La FIFA voulait s'ouvrir à des investisseurs privés pour financer le développement du football. Mais après une semaine de critiques, son président Gianni Infantino a annoncé samedi qu'il abandonnait l'idée. C'est une décision importante pour l'avenir du sport, car beaucoup craignaient que le football ne devienne une simple affaire commerciale.

Selon Challenge, le plan présenté mardi visait à créer une société appelée FIFA Forward Entreprise (FFE), chargée de gérer les activités commerciales et événementielles de l'instance. L'objectif était de porter à dix milliards de dollars le financement du développement du football sur quatre ans. Mais ce montant faramineux n'a pas rassuré : beaucoup s'inquiétaient de voir les compétitions dénaturées par des intérêts privés.
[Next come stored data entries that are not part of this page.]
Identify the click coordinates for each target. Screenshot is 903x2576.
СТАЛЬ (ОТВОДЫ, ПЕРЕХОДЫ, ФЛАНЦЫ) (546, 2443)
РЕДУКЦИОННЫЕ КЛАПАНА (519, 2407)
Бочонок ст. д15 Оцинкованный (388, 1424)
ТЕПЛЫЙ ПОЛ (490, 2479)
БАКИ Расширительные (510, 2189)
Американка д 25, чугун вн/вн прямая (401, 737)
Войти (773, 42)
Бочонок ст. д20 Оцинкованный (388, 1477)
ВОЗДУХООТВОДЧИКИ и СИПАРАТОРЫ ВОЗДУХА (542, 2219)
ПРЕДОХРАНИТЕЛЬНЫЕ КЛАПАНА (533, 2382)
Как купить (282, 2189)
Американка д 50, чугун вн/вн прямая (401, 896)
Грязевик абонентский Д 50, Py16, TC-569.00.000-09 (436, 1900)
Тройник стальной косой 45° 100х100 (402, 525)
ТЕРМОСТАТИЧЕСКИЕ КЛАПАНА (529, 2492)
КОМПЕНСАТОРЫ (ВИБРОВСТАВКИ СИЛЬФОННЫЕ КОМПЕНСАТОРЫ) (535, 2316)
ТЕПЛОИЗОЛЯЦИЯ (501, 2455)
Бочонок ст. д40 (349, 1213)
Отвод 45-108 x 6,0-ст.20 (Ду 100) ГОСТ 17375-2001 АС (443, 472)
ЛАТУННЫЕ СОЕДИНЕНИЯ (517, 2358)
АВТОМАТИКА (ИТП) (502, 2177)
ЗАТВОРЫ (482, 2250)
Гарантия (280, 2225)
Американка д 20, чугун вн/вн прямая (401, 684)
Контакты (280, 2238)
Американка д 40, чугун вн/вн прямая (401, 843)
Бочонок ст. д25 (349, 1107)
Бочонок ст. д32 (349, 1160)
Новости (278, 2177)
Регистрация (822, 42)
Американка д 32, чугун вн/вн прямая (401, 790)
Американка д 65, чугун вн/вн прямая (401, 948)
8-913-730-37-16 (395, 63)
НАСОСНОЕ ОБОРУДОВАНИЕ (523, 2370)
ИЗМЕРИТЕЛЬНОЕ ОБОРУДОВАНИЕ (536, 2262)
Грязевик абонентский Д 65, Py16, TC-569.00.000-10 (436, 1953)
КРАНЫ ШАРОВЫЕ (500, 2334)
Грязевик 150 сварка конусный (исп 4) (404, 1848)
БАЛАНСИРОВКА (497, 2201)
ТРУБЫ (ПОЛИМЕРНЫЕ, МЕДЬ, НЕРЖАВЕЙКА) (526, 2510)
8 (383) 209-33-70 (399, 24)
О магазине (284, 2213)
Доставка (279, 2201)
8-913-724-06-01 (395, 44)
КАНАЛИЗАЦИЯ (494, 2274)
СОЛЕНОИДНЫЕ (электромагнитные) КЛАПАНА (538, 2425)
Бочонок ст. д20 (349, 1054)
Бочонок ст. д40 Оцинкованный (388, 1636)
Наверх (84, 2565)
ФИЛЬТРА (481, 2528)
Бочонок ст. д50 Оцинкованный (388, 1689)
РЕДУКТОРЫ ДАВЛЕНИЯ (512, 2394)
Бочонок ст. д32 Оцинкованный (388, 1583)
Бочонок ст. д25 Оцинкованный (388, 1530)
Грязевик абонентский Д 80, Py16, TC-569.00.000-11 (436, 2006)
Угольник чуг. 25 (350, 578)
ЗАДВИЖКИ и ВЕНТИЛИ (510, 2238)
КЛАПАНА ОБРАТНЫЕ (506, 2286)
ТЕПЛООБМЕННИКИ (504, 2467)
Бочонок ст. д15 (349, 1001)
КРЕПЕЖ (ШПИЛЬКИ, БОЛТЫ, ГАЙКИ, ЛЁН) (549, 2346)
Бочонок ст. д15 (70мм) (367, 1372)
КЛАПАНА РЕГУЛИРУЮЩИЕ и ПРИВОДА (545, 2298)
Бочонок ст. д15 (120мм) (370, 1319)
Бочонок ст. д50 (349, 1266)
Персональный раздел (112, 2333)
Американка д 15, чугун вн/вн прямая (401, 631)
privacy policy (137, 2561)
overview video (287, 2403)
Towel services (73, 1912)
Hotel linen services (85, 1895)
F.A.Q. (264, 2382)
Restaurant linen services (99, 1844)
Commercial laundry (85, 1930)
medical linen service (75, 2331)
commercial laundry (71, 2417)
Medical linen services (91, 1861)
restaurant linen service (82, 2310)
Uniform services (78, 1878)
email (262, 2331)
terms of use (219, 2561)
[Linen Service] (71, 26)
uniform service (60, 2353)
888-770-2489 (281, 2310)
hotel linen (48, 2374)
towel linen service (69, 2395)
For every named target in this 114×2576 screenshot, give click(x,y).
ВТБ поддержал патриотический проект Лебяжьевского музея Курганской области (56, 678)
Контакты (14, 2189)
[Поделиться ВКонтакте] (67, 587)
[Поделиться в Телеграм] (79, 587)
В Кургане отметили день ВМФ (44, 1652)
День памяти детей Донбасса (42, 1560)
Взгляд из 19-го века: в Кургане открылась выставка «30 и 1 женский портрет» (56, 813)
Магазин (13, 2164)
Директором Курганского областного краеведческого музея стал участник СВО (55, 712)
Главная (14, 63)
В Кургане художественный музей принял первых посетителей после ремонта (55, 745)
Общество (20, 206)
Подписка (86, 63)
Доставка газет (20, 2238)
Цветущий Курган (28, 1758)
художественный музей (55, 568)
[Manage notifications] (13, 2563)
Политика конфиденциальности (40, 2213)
Le projet a provoqué une véritable révolte. L'UEFA, qui regroupe 55 fédérations européennes, avait menacé jeudi de boycotter les prochaines compétitions de la FIFA, y compris la Coupe du monde. D'autres confédérations, comme celles d'Asie, d'Amérique du Nord et centrale, ont aussi exprimé leur opposition. Même la fédération mexicaine de football s'est réjouie publiquement de l'abandon du plan.

Dans son communiqué, Infantino a reconnu que le projet avait créé des divisions, et a assuré que la proposition ne serait pas retenue. Le dirigeant est par ailleurs fragilisé par la démission récente de son conseiller principal, Carlos Cordeiro.

Cette affaire montre que le football mondial, malgré son immense popularité, reste un terrain où les fédérations veulent garder la main sur les décisions majeures.